Stored items:
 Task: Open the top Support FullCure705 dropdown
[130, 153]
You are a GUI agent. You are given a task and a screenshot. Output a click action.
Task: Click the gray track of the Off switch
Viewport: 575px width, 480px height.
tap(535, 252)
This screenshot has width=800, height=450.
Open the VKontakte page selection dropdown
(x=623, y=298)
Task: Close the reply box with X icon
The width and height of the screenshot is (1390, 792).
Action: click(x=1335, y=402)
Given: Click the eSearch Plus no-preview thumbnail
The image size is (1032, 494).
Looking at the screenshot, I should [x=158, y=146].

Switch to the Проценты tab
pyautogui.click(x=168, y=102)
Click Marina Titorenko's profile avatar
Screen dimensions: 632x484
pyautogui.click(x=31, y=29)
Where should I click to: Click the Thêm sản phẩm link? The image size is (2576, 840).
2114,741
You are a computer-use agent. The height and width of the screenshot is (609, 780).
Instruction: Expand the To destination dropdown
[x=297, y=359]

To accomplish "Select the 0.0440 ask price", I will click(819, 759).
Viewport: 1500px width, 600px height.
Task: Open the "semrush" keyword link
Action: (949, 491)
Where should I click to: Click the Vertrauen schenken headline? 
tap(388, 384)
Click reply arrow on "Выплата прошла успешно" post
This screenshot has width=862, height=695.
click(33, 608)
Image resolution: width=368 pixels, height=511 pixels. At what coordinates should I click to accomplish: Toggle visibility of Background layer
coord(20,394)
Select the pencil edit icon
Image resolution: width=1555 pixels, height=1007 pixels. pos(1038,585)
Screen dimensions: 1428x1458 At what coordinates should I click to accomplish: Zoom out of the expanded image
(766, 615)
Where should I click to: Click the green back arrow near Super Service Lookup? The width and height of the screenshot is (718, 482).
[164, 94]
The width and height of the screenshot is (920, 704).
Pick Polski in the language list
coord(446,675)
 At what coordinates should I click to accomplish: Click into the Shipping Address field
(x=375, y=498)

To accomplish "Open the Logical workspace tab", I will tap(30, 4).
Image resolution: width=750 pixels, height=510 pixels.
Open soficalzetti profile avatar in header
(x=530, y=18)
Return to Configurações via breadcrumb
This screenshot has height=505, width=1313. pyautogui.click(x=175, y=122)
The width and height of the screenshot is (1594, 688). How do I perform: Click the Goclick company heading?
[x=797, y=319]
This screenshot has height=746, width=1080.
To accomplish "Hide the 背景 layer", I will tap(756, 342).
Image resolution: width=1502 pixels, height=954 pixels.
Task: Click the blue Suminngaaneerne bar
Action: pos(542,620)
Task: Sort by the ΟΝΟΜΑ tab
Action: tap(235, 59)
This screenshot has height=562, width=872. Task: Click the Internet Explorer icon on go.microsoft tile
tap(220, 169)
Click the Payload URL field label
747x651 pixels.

▸ Exercise requirements: Full repetition needed. Write out every entry above exactly as given.

▸ Answer:
 Task: Open the top Support FullCure705 dropdown
[130, 153]
You are a GUI agent. You are given a task and a screenshot. Output a click action.
Task: Click the gray track of the Off switch
Viewport: 575px width, 480px height.
tap(535, 252)
This screenshot has width=800, height=450.
Open the VKontakte page selection dropdown
(x=623, y=298)
Task: Close the reply box with X icon
The width and height of the screenshot is (1390, 792).
Action: click(x=1335, y=402)
Given: Click the eSearch Plus no-preview thumbnail
The image size is (1032, 494).
Looking at the screenshot, I should [x=158, y=146].

Switch to the Проценты tab
pyautogui.click(x=168, y=102)
Click Marina Titorenko's profile avatar
Screen dimensions: 632x484
pyautogui.click(x=31, y=29)
Where should I click to: Click the Thêm sản phẩm link? The image size is (2576, 840).
2114,741
You are a computer-use agent. The height and width of the screenshot is (609, 780).
Instruction: Expand the To destination dropdown
[x=297, y=359]

To accomplish "Select the 0.0440 ask price", I will click(819, 759).
Viewport: 1500px width, 600px height.
Task: Open the "semrush" keyword link
Action: (949, 491)
Where should I click to: Click the Vertrauen schenken headline? 
tap(388, 384)
Click reply arrow on "Выплата прошла успешно" post
This screenshot has width=862, height=695.
click(33, 608)
Image resolution: width=368 pixels, height=511 pixels. At what coordinates should I click to accomplish: Toggle visibility of Background layer
coord(20,394)
Select the pencil edit icon
Image resolution: width=1555 pixels, height=1007 pixels. pos(1038,585)
Screen dimensions: 1428x1458 At what coordinates should I click to accomplish: Zoom out of the expanded image
(766, 615)
Where should I click to: Click the green back arrow near Super Service Lookup? The width and height of the screenshot is (718, 482).
[164, 94]
The width and height of the screenshot is (920, 704).
Pick Polski in the language list
coord(446,675)
 At what coordinates should I click to accomplish: Click into the Shipping Address field
(x=375, y=498)

To accomplish "Open the Logical workspace tab", I will tap(30, 4).
Image resolution: width=750 pixels, height=510 pixels.
Open soficalzetti profile avatar in header
(x=530, y=18)
Return to Configurações via breadcrumb
This screenshot has height=505, width=1313. pyautogui.click(x=175, y=122)
The width and height of the screenshot is (1594, 688). How do I perform: Click the Goclick company heading?
[x=797, y=319]
This screenshot has height=746, width=1080.
To accomplish "Hide the 背景 layer", I will tap(756, 342).
Image resolution: width=1502 pixels, height=954 pixels.
Task: Click the blue Suminngaaneerne bar
Action: pos(542,620)
Task: Sort by the ΟΝΟΜΑ tab
Action: tap(235, 59)
This screenshot has height=562, width=872. Task: Click the Internet Explorer icon on go.microsoft tile
tap(220, 169)
Click the Payload URL field label
747x651 pixels.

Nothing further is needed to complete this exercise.